▸ Task instructions
Look through the records, and whenever a line includes the word "column", copy it.

▬▬▬

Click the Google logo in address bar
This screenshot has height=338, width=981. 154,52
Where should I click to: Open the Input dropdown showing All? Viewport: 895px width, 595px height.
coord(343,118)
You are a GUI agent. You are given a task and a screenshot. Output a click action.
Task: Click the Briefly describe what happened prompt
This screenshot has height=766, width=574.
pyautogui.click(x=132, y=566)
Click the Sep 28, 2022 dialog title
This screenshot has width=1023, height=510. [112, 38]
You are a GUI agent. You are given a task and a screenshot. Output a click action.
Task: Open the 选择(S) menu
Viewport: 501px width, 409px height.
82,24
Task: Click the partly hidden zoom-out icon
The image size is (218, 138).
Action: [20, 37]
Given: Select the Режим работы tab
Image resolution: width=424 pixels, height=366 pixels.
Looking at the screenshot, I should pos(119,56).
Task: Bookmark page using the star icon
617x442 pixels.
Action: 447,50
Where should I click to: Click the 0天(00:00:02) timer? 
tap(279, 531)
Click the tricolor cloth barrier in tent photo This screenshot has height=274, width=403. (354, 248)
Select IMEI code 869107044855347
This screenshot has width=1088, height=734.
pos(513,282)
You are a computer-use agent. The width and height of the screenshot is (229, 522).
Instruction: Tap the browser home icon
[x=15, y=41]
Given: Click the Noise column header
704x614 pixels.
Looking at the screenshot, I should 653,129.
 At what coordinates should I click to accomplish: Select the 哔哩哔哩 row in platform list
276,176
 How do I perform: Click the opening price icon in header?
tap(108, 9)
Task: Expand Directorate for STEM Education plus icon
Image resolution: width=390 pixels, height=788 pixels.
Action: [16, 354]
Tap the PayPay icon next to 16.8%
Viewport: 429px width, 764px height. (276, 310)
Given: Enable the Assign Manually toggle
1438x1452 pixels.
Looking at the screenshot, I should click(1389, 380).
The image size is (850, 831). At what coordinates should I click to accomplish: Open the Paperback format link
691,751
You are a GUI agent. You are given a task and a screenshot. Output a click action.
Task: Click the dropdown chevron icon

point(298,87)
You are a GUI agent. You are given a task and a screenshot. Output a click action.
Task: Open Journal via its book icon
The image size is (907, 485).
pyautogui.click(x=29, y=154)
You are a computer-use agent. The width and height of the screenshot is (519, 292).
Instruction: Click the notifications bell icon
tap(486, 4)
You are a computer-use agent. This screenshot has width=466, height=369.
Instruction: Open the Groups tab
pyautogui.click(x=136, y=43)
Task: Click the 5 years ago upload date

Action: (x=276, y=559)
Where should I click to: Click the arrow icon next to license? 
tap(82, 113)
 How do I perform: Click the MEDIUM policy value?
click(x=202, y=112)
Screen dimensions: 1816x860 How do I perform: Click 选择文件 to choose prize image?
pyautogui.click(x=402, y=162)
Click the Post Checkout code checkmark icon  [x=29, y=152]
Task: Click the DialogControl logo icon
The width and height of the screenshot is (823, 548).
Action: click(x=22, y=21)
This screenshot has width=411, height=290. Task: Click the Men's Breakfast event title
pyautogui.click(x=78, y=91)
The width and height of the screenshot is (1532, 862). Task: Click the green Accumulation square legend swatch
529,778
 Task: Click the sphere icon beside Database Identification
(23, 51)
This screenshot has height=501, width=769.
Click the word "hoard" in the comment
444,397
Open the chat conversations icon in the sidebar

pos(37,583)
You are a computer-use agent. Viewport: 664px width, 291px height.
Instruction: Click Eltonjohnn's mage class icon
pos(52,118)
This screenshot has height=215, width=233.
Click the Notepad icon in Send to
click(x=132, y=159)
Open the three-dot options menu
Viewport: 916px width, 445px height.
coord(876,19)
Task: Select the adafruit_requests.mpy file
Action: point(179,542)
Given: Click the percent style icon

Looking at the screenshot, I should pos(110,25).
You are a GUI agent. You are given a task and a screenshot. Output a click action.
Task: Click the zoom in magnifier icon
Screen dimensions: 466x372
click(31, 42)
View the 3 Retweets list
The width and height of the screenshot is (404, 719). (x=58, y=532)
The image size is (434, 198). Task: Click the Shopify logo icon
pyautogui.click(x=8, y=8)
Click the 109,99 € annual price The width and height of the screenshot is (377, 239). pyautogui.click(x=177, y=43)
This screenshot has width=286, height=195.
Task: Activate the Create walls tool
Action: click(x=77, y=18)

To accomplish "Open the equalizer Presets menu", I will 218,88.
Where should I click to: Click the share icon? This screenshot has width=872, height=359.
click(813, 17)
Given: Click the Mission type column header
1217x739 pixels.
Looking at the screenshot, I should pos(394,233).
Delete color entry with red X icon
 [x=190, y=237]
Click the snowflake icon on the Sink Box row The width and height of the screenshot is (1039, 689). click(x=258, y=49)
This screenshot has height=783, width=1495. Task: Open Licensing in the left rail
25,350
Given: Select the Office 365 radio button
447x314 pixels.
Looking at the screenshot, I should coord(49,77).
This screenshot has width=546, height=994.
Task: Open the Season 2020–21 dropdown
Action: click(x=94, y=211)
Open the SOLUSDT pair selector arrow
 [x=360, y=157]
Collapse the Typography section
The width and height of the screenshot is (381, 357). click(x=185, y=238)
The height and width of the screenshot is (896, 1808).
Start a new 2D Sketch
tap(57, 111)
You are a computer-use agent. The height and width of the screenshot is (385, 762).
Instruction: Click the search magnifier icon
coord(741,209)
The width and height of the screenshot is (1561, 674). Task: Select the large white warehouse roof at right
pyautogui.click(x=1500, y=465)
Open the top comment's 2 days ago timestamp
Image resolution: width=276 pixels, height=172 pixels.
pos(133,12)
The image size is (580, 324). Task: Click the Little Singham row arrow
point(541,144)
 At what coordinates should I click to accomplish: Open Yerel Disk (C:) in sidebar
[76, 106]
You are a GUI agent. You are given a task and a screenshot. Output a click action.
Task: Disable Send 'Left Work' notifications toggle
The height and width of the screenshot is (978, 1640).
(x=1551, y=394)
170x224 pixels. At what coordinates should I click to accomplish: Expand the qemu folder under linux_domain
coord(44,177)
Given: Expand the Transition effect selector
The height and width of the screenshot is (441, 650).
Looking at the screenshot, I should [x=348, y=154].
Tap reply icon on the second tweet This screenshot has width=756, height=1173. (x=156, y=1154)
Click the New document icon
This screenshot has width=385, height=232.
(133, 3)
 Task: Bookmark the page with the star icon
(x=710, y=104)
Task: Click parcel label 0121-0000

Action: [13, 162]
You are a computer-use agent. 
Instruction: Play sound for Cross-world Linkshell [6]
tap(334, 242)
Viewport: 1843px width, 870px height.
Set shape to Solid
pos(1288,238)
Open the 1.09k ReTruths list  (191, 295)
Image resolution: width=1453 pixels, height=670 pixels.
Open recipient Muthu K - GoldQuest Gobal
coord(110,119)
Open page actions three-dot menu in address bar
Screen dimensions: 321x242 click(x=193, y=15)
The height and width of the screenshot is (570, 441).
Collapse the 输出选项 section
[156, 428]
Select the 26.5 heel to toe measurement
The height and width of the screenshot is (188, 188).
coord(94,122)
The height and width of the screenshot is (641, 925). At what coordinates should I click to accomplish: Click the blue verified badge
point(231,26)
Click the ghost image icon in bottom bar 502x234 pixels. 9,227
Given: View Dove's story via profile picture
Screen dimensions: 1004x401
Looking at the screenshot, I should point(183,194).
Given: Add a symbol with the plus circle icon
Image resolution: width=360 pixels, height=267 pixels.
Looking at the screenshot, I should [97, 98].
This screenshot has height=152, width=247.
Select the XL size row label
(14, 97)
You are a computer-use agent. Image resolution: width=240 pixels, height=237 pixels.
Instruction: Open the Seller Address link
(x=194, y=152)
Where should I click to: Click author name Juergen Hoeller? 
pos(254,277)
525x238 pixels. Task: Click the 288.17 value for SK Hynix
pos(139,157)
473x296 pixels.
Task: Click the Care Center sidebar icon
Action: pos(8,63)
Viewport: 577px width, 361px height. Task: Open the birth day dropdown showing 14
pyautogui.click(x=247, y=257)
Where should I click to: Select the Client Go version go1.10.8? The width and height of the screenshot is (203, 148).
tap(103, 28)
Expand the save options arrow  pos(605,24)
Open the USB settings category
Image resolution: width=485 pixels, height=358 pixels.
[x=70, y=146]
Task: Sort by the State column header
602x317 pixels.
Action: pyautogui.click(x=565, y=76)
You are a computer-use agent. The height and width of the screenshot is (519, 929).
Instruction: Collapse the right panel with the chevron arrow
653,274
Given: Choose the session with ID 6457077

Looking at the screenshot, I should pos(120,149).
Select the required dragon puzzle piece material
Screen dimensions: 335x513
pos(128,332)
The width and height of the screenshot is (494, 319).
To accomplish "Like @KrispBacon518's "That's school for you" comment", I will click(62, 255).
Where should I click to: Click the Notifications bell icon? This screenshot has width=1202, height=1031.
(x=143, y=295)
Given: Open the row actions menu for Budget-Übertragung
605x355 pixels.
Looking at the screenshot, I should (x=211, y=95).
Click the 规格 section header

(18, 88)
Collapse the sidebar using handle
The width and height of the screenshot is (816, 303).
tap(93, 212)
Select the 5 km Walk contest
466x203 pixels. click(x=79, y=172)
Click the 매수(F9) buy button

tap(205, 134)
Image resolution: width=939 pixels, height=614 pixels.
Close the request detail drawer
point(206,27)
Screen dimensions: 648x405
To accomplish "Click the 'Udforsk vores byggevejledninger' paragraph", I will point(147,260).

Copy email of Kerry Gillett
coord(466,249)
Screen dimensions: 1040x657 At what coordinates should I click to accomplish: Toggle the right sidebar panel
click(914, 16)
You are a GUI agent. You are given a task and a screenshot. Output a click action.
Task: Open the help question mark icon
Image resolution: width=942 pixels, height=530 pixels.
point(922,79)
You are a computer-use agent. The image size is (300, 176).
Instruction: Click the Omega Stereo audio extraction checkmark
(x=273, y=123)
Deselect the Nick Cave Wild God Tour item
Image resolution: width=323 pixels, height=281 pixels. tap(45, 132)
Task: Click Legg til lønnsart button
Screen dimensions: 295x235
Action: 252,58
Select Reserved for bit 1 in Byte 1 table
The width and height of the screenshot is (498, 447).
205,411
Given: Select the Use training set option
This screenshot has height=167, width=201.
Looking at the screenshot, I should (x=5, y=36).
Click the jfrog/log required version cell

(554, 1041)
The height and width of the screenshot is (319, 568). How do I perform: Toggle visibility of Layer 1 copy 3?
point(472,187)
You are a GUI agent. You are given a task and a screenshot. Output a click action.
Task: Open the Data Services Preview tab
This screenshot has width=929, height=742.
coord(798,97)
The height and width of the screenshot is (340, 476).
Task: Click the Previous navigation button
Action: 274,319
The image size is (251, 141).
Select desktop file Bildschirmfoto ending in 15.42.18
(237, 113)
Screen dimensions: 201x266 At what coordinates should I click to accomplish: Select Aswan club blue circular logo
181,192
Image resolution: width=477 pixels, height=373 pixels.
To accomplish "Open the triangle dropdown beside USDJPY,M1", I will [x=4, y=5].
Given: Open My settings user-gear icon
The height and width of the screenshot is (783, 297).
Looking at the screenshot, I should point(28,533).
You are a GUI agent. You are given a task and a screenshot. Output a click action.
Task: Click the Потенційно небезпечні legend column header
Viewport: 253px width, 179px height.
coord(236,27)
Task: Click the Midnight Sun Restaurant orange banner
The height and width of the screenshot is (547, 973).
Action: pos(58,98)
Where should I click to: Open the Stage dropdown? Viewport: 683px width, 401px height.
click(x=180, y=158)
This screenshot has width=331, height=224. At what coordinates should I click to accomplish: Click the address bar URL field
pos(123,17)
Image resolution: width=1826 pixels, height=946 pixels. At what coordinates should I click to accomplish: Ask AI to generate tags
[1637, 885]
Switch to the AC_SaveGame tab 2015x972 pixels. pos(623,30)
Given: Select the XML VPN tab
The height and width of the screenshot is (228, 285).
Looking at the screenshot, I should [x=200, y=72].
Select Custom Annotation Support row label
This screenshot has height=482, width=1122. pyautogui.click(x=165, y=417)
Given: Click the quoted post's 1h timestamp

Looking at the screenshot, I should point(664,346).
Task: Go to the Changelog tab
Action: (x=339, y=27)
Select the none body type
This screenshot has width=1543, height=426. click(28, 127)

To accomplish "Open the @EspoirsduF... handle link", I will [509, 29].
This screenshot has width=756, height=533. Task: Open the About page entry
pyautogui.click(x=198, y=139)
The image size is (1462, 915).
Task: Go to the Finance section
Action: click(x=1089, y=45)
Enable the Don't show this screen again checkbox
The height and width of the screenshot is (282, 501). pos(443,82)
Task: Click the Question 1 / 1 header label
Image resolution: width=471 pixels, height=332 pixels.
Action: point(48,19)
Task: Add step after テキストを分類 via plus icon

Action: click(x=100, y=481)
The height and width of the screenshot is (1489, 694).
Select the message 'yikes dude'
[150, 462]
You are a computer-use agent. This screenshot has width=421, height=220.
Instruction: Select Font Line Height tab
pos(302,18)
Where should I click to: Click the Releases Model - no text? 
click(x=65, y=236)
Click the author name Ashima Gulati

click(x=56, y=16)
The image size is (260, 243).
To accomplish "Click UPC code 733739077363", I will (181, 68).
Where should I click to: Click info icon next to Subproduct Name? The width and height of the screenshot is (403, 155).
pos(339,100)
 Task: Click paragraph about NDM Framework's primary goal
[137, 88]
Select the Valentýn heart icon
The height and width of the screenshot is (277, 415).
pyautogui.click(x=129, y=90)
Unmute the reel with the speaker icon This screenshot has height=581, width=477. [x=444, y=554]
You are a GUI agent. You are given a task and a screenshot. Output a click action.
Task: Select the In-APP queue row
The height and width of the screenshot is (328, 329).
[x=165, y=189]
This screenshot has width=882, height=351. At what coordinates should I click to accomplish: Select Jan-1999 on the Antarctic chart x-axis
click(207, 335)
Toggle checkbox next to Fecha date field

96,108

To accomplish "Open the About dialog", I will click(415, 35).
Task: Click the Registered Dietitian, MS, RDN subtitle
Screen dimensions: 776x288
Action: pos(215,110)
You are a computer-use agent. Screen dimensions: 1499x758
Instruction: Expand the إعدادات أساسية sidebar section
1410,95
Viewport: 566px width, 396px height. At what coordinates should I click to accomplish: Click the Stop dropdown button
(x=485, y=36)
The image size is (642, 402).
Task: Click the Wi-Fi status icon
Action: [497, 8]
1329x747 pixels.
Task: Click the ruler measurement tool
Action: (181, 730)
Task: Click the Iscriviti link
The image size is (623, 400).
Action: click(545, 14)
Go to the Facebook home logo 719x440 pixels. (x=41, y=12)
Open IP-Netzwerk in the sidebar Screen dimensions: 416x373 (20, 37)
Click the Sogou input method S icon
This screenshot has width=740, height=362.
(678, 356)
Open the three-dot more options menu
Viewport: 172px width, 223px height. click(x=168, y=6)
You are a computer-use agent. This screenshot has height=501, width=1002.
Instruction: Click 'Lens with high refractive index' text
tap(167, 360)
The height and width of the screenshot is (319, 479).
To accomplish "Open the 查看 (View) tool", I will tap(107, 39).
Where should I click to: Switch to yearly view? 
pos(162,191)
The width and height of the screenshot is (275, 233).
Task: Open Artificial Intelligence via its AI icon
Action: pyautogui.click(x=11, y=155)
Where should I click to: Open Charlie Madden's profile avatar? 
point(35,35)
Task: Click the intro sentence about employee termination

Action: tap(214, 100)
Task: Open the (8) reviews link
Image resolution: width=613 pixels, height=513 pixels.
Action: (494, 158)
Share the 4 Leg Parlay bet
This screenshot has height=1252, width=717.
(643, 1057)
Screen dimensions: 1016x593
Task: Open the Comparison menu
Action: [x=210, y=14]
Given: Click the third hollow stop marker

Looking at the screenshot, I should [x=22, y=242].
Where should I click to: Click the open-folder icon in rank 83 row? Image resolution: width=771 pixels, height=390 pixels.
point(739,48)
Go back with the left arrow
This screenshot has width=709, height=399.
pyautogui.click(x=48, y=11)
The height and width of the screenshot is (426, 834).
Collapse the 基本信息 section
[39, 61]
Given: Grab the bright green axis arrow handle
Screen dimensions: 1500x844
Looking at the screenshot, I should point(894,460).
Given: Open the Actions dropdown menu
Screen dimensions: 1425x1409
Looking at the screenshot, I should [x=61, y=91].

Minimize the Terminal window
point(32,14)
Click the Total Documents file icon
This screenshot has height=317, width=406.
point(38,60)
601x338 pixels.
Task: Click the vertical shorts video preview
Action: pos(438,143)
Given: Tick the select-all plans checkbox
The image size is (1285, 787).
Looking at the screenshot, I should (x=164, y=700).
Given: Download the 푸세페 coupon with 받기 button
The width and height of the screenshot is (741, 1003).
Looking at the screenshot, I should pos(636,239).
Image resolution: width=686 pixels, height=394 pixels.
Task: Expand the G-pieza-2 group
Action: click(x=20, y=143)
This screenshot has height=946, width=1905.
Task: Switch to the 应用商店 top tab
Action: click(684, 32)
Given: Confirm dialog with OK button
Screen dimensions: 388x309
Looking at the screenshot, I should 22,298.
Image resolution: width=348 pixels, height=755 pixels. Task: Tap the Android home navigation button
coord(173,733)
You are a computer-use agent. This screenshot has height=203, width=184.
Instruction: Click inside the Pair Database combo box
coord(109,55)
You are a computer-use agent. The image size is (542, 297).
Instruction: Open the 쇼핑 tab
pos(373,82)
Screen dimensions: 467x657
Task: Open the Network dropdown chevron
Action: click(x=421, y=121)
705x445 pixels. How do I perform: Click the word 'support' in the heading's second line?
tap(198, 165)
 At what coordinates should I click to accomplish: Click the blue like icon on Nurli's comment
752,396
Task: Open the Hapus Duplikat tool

▬▬▬

▸ Answer to the problem
Given: Click the Noise column header
Given: Click the Mission type column header
Task: Sort by the State column header
Task: Click the Потенційно небезпечні legend column header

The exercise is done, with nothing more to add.